_Exercise details_. Find the line with "Select checkbox for" and the line with "Task: Switch to the Blocks listing page" in the entries below; output exactly those two lines, every line between them, and no others.

(Excerpted records begins)

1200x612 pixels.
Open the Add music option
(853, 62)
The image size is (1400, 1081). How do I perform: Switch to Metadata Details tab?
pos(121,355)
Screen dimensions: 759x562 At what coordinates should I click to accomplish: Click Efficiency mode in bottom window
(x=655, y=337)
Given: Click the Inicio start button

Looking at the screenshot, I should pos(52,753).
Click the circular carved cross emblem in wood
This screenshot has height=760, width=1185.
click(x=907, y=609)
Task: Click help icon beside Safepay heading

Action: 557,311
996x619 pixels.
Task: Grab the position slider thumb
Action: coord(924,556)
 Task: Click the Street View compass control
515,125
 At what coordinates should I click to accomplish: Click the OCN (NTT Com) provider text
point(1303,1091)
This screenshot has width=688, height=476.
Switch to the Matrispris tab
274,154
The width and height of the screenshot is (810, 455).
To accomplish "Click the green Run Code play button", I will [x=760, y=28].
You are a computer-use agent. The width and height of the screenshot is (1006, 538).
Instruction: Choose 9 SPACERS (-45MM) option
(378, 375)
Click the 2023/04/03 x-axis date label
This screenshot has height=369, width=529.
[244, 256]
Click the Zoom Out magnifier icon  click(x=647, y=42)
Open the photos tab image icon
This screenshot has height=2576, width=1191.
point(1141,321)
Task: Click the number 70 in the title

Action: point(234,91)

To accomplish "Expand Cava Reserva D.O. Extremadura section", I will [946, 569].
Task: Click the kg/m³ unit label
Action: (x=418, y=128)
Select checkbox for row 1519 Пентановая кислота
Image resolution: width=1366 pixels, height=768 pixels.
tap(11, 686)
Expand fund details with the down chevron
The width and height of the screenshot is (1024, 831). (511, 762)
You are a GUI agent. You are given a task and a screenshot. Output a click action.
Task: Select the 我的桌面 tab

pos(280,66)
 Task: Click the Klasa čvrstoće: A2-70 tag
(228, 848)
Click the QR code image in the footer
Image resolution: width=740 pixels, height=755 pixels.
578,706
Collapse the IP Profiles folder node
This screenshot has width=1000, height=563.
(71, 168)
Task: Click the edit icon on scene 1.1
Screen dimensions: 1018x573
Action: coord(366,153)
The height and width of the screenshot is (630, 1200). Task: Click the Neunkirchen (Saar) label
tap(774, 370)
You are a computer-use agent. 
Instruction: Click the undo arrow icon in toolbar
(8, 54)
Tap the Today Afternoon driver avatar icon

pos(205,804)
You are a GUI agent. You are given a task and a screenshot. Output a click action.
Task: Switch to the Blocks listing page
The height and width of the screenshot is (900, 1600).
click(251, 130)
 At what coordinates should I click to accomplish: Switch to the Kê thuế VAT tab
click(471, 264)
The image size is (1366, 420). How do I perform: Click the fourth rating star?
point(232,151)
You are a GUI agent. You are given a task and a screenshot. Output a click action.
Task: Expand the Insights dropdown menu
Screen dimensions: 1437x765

(Excerpted records ends)

_Result below_.
Select checkbox for row 1519 Пентановая кислота
Image resolution: width=1366 pixels, height=768 pixels.
tap(11, 686)
Expand fund details with the down chevron
The width and height of the screenshot is (1024, 831). (511, 762)
You are a GUI agent. You are given a task and a screenshot. Output a click action.
Task: Select the 我的桌面 tab

pos(280,66)
 Task: Click the Klasa čvrstoće: A2-70 tag
(228, 848)
Click the QR code image in the footer
Image resolution: width=740 pixels, height=755 pixels.
578,706
Collapse the IP Profiles folder node
This screenshot has width=1000, height=563.
(71, 168)
Task: Click the edit icon on scene 1.1
Screen dimensions: 1018x573
Action: coord(366,153)
The height and width of the screenshot is (630, 1200). Task: Click the Neunkirchen (Saar) label
tap(774, 370)
You are a computer-use agent. 
Instruction: Click the undo arrow icon in toolbar
(8, 54)
Tap the Today Afternoon driver avatar icon

pos(205,804)
You are a GUI agent. You are given a task and a screenshot. Output a click action.
Task: Switch to the Blocks listing page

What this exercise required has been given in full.